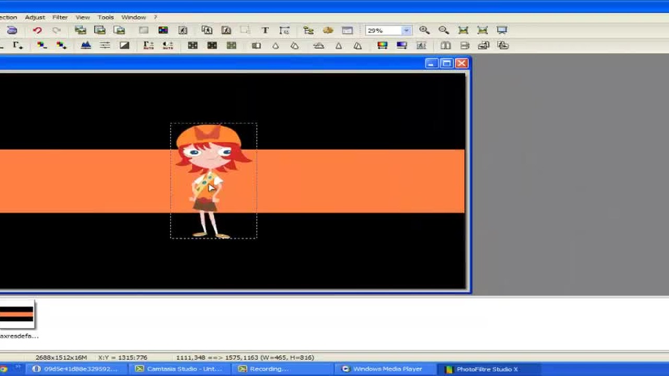Select the Text tool (T icon)
The height and width of the screenshot is (376, 669).
click(x=265, y=30)
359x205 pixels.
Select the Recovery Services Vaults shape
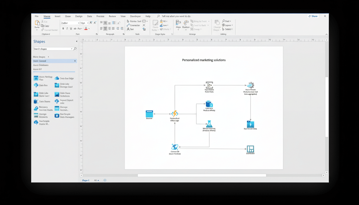point(43,108)
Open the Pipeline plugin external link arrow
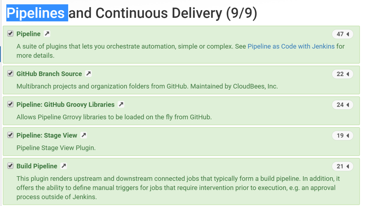The width and height of the screenshot is (368, 206). (x=47, y=34)
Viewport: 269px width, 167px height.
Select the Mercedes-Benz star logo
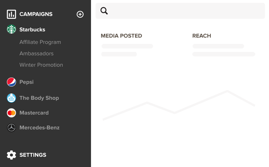(x=11, y=128)
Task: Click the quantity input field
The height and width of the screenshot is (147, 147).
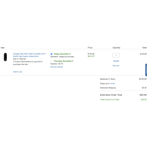Action: click(116, 55)
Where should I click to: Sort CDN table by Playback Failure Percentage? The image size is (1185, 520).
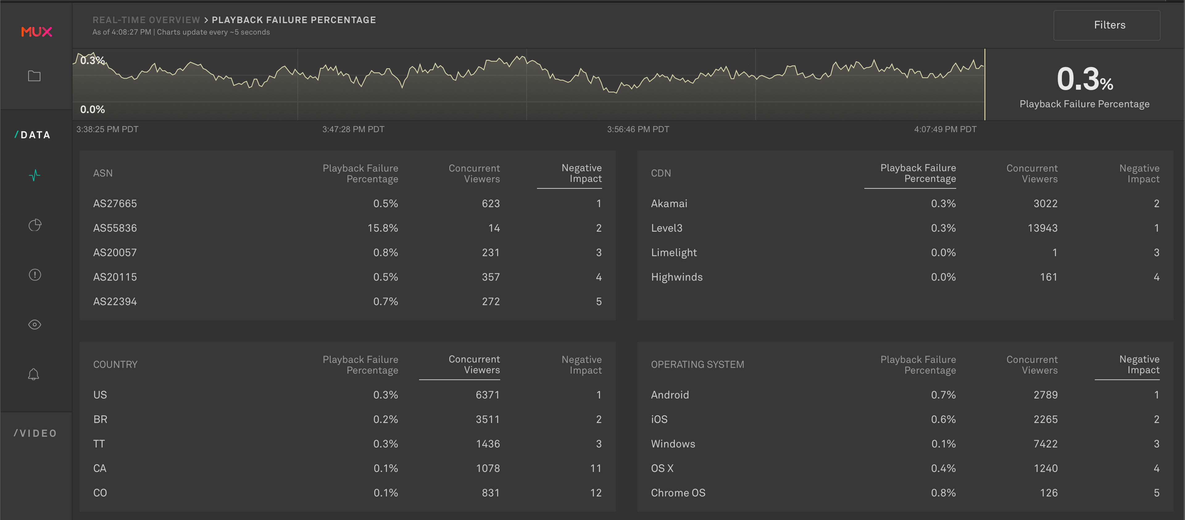coord(917,173)
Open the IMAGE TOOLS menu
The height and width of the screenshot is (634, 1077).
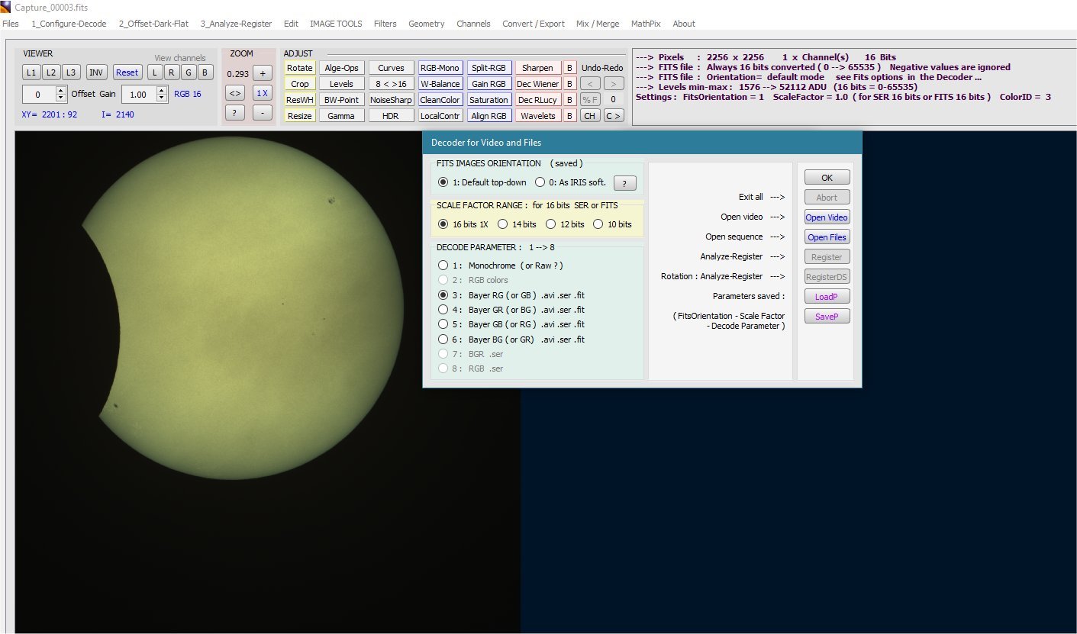pos(336,24)
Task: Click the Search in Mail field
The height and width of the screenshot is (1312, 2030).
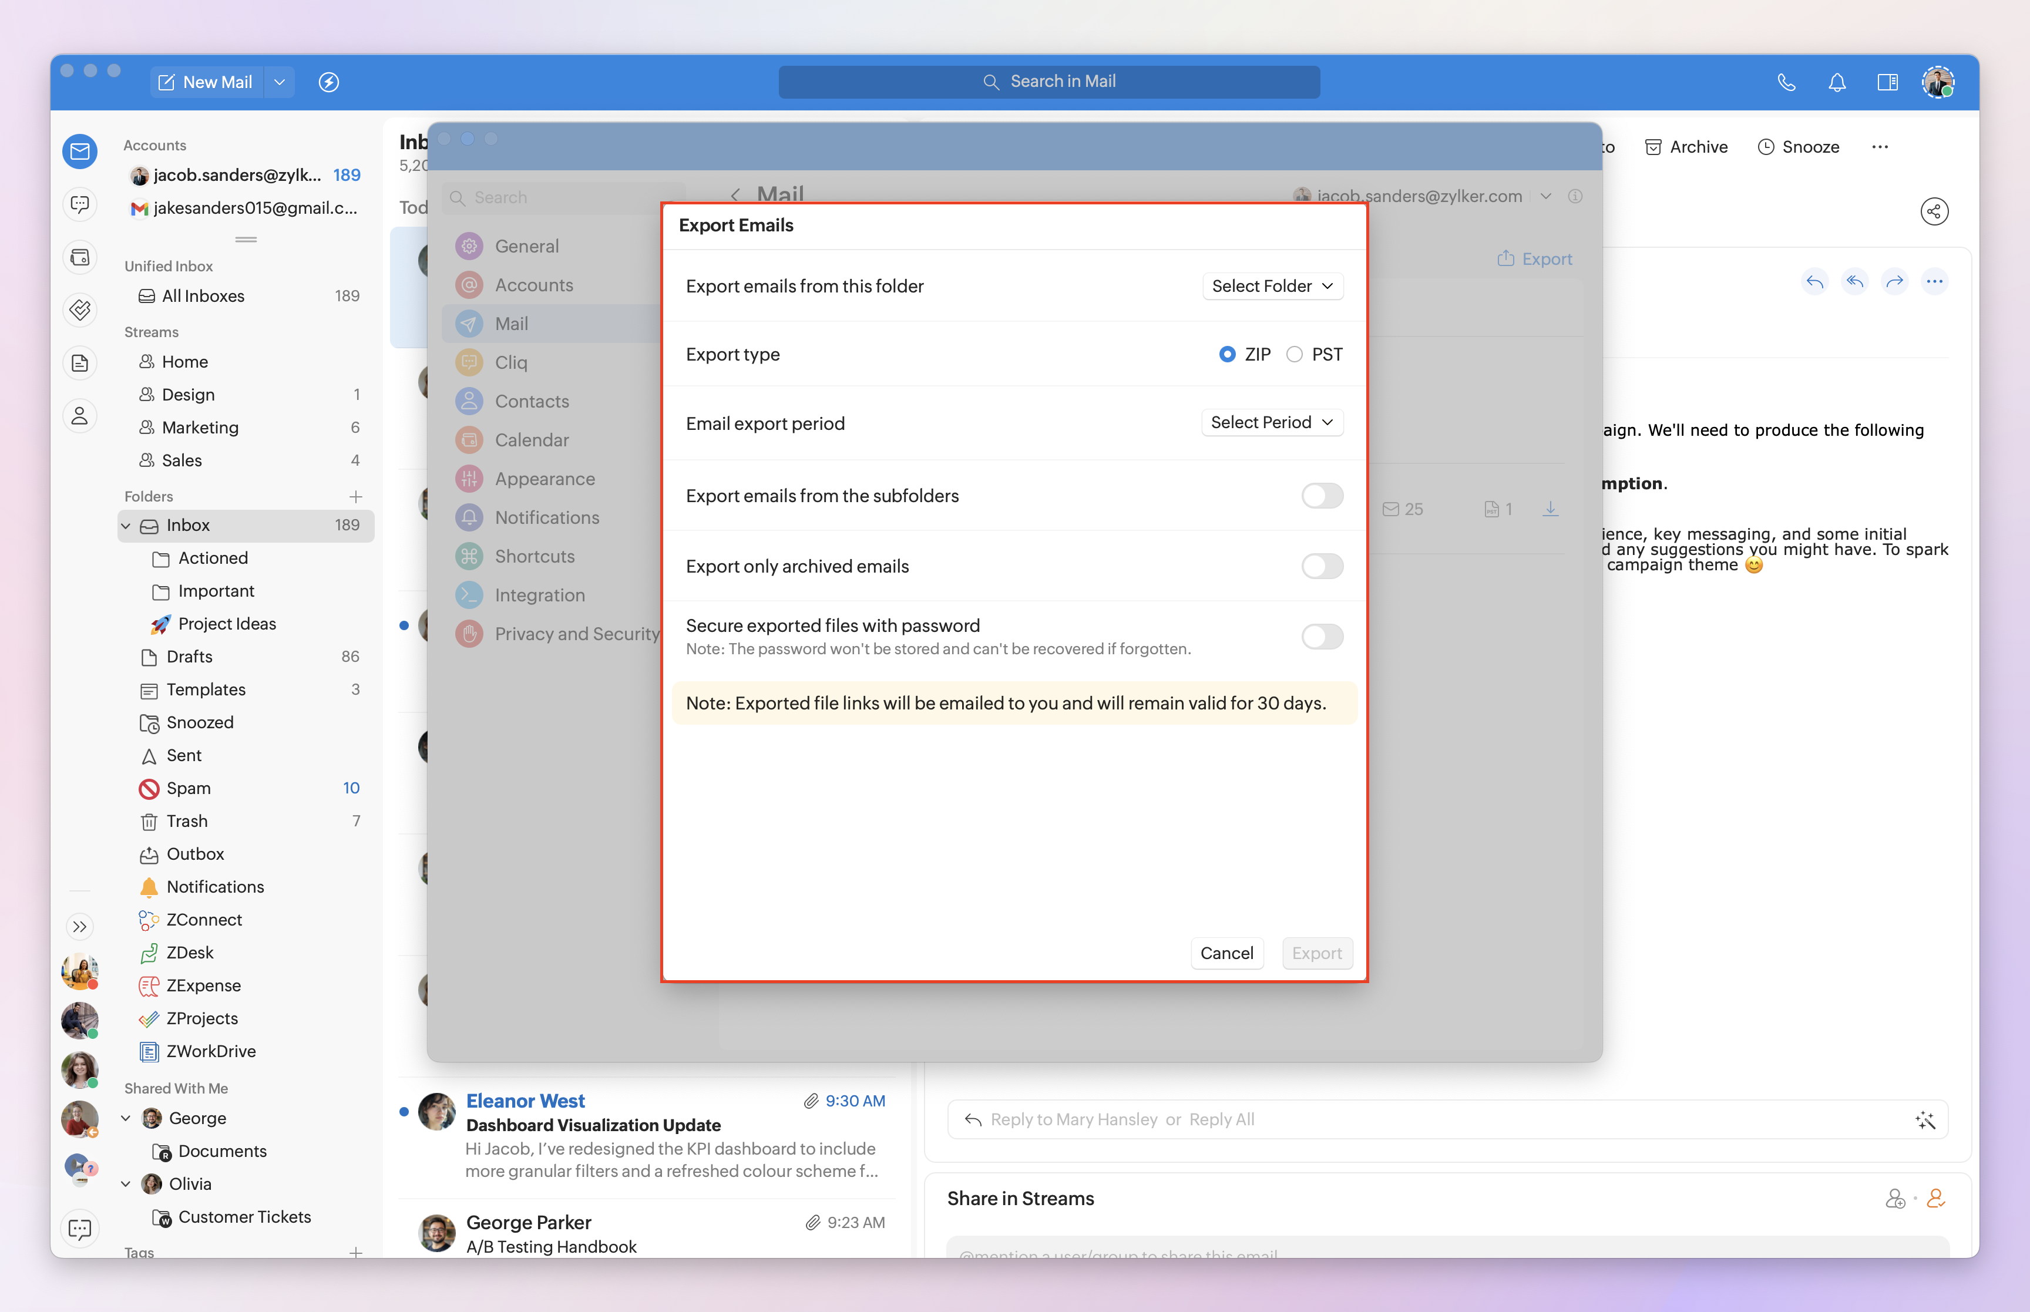Action: [1049, 82]
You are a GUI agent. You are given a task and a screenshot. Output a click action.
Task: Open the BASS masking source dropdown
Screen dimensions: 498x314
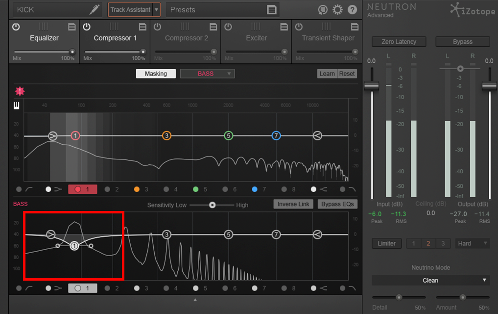[x=207, y=73]
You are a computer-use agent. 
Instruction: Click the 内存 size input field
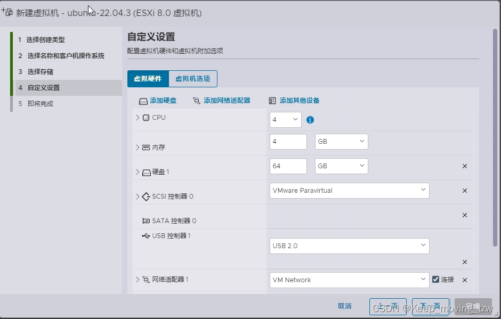click(288, 141)
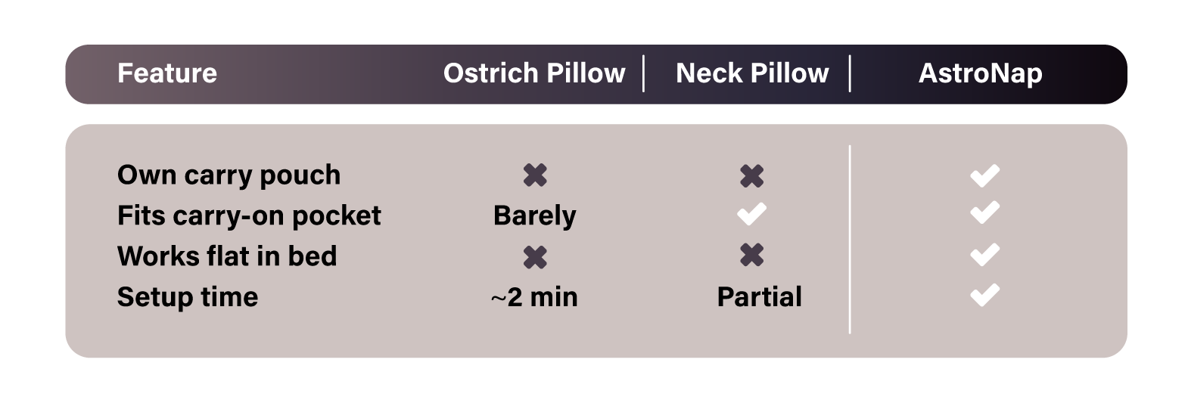
Task: Select the Neck Pillow column header
Action: coord(752,73)
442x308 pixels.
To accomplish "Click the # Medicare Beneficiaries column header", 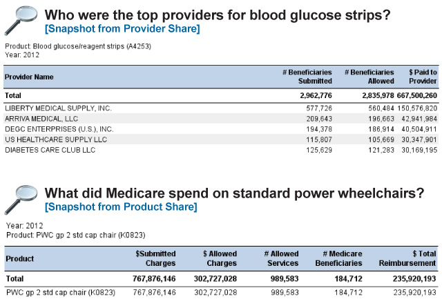I will pos(338,258).
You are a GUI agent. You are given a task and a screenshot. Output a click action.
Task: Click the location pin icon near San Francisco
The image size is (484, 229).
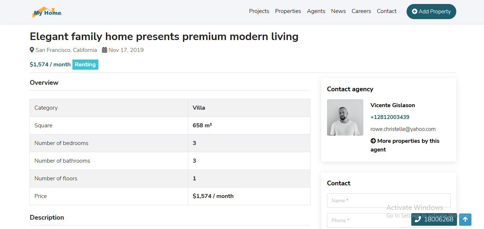coord(32,50)
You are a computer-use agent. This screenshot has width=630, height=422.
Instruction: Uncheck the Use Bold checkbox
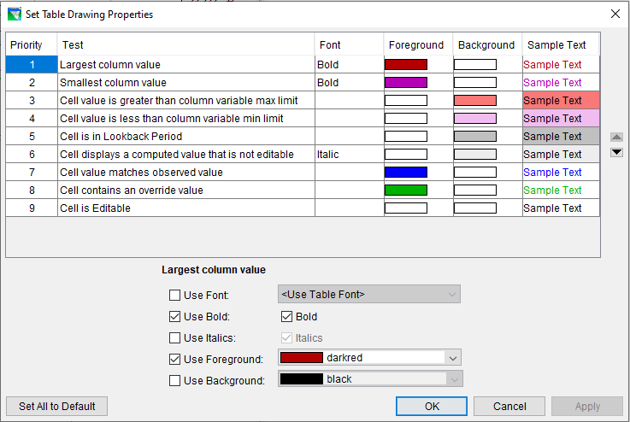174,317
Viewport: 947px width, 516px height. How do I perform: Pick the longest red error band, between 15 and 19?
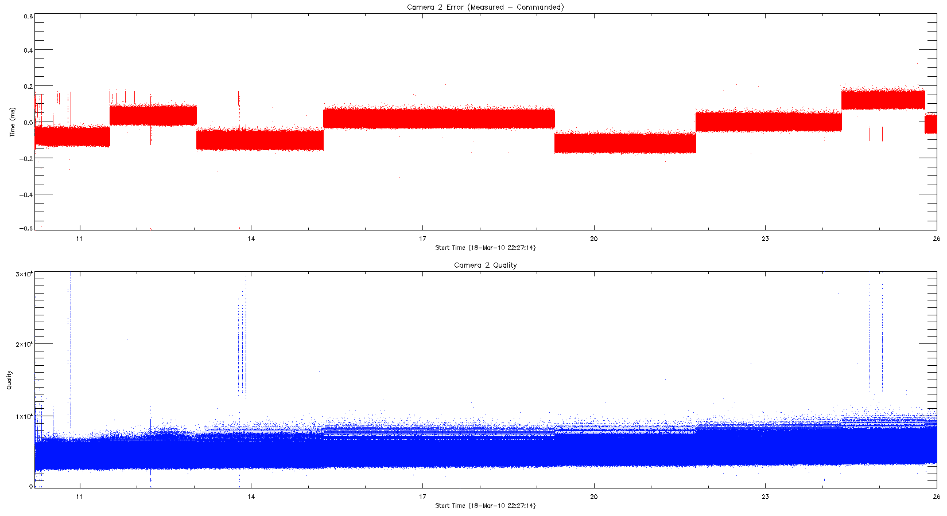tap(439, 118)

=======

**EXERCISE DETAILS:**
Rewrite the rows from the line containing "You are a computer-use agent. This" up to and including the last row, requests included, adding 149 to every coordinate in the answers. Leave the pictures out.

**OUTPUT BELOW:**
You are a computer-use agent. This screenshot has width=630, height=422.
Instruction: Uncheck the Use Bold checkbox
323,466
Viewport: 947px width, 516px height. How do I perform: Pick the longest red error band, between 15 and 19?
tap(588, 267)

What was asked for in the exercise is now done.